SPIELBERG, Austria — If the French Grand Prix was a showcase of everything that’s wrong with modern F1, the Austrian Grand Prix proved that there is still plenty right with the sport. Despite having the same cars, the same drivers and the same rules, all the ingredients were there: wheel-to-wheel racing, a surprise winner and a dose of controversy.
Why did the Austrian Grand Prix develop into such a thriller? Are more races like it in store?
Red Bull back on top
Max Verstappen’s victory was as big a surprise to Red Bull as anyone else. It was the first non-Mercedes victory of the 2019 season, and it seemingly came out of nowhere after he dropped from a second-place grid position to eighth behind teammate Pierre Gasly on the opening lap of the race. He went on to not only take victory but also lap his struggling teammate.
“For the second half of the race, we were on fire. The car was incredibly quick,” team boss Christian Horner said. “The reality is we don’t fully understand why, but the updates we have been bringing to the last couple of races have started to come together and work well.
“This race was won the hard way: We had to pass three of the four main opposition. Max did that today.”

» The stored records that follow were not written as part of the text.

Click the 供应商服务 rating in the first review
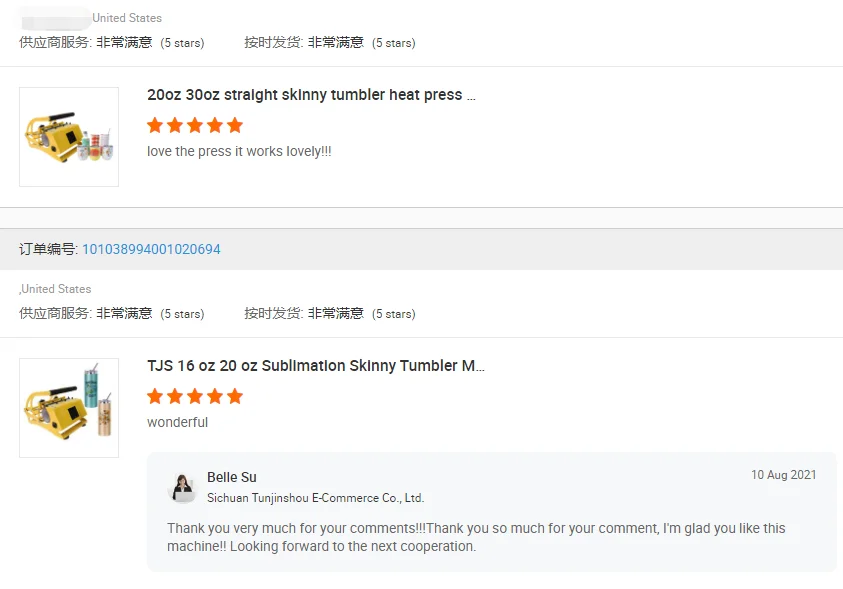 (x=111, y=43)
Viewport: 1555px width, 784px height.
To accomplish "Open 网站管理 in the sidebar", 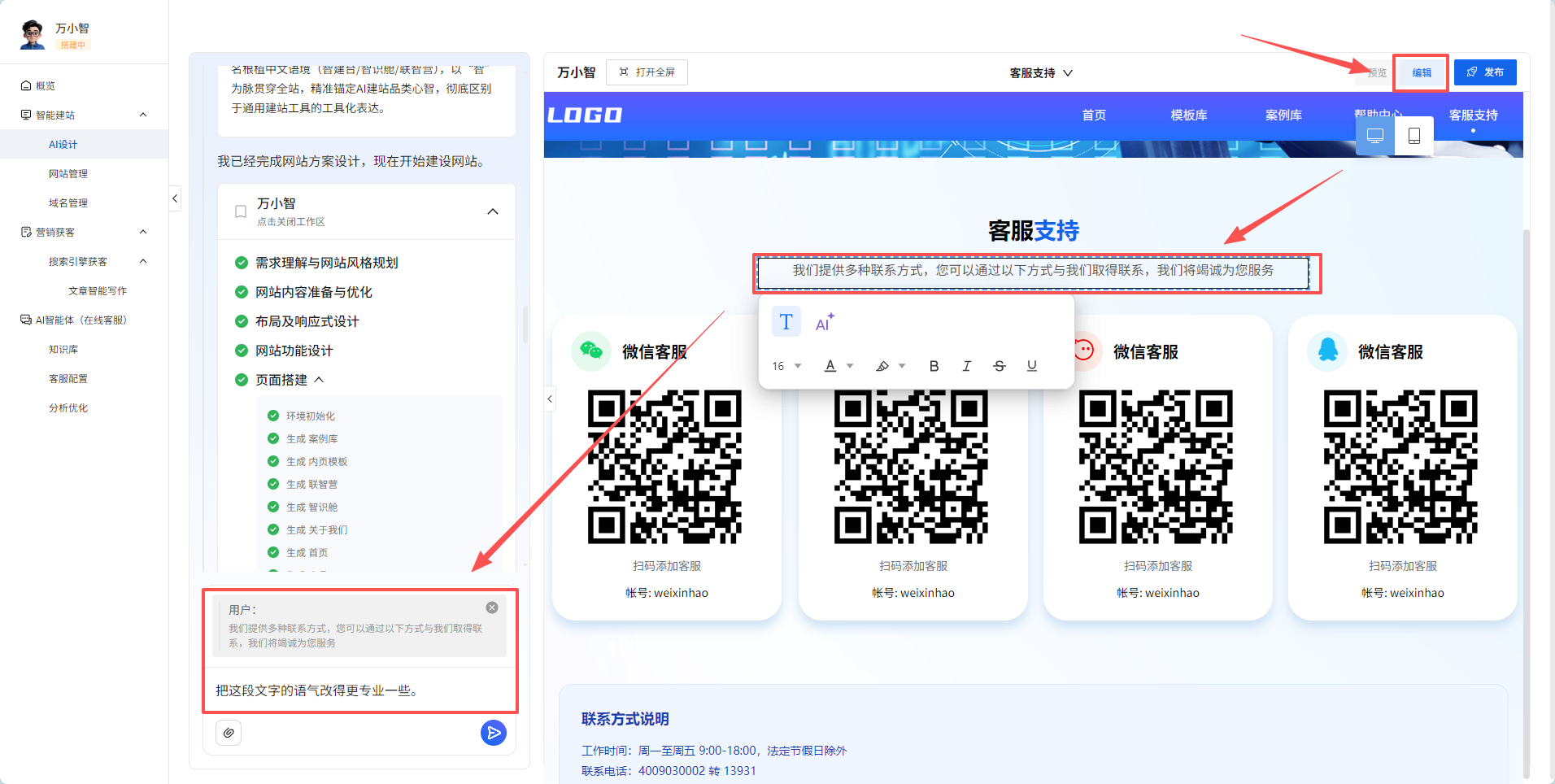I will [68, 174].
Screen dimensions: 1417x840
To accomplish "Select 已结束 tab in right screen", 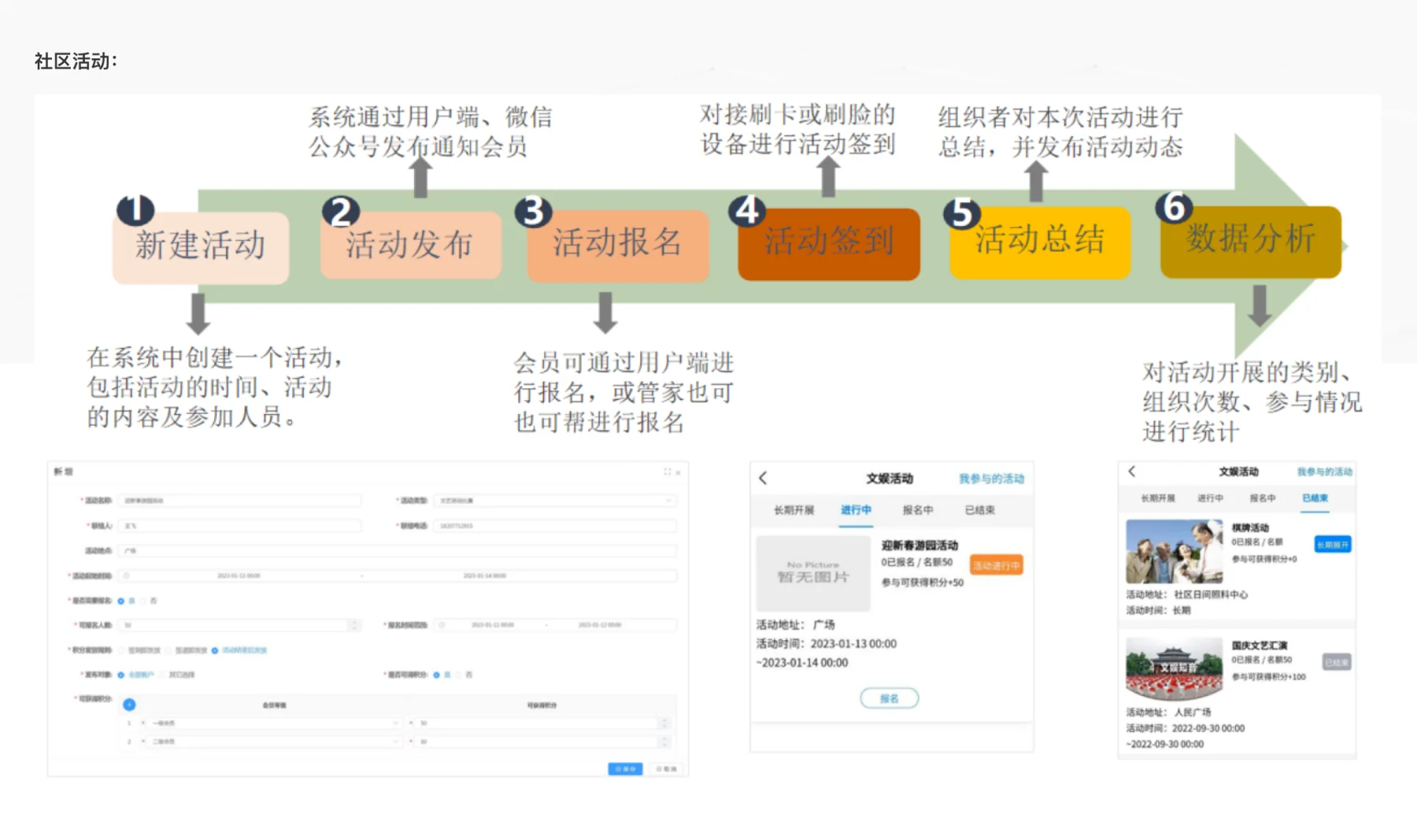I will pyautogui.click(x=1314, y=498).
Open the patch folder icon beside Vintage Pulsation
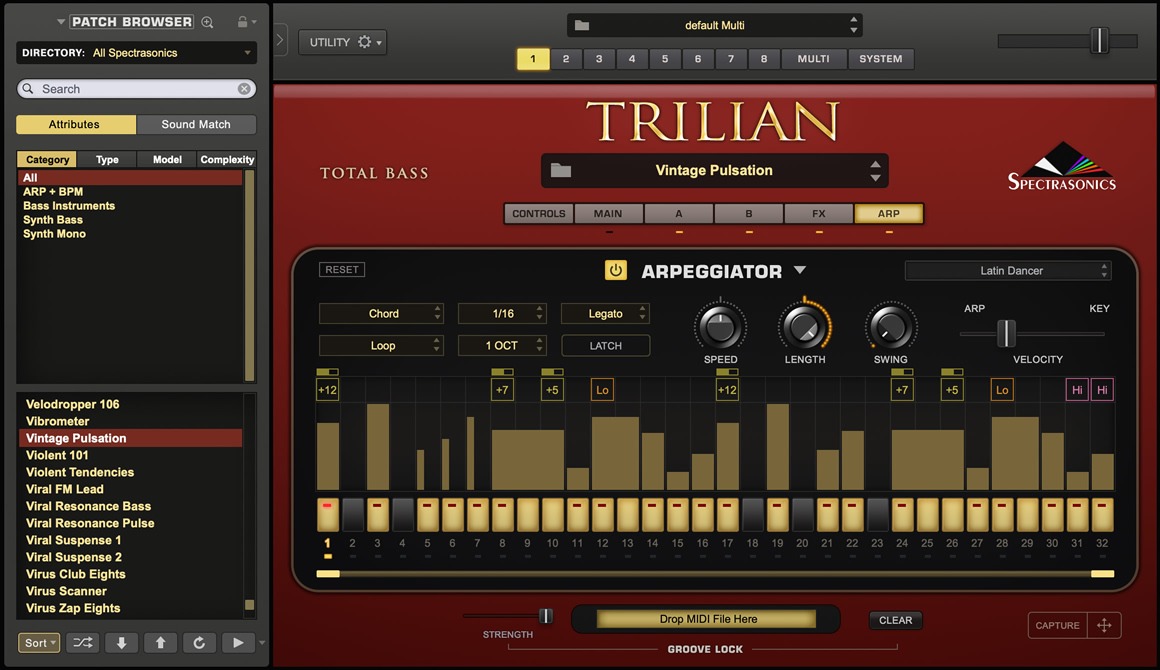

Even though Red Bull hasn’t had a car to match it, Verstappen’s talent has been clear to see all year. The fact that he leads both Ferrari drivers in the championship standings tells you all you need to know about the consistency and speed he has exhibited, and while Charles Leclerc and Sebastian Vettel have made mistakes, Verstappen took his opportunity by the scruff of the neck.
The main reason the race was so entertaining to watch was that the top three teams were all in the running for victory. Ferrari had been fastest on a single lap in qualifying, but Vettel started out of position, meaning the Italian team knew it would have its work cut out fending off the Mercedes, which had the second-fastest car in qualifying.
The Red Bull looked reasonably competitive, but nobody expected it to be the fastest car in the second half of the race. That was largely down to the man behind the wheel, but he was also helped by a superior tyre strategy that allowed him to attack on fresher tyres at the end of the race.
The seeds for that strategy were sown in qualifying. F1’s rules dictate that the top 10 drivers must start the race on the same tyres they used in Q2, and while Ferrari went for softs, committing Charles Leclerc and Sebastian Vettel to an early pit stop, Verstappen and the two Mercedes drivers opted for the mediums.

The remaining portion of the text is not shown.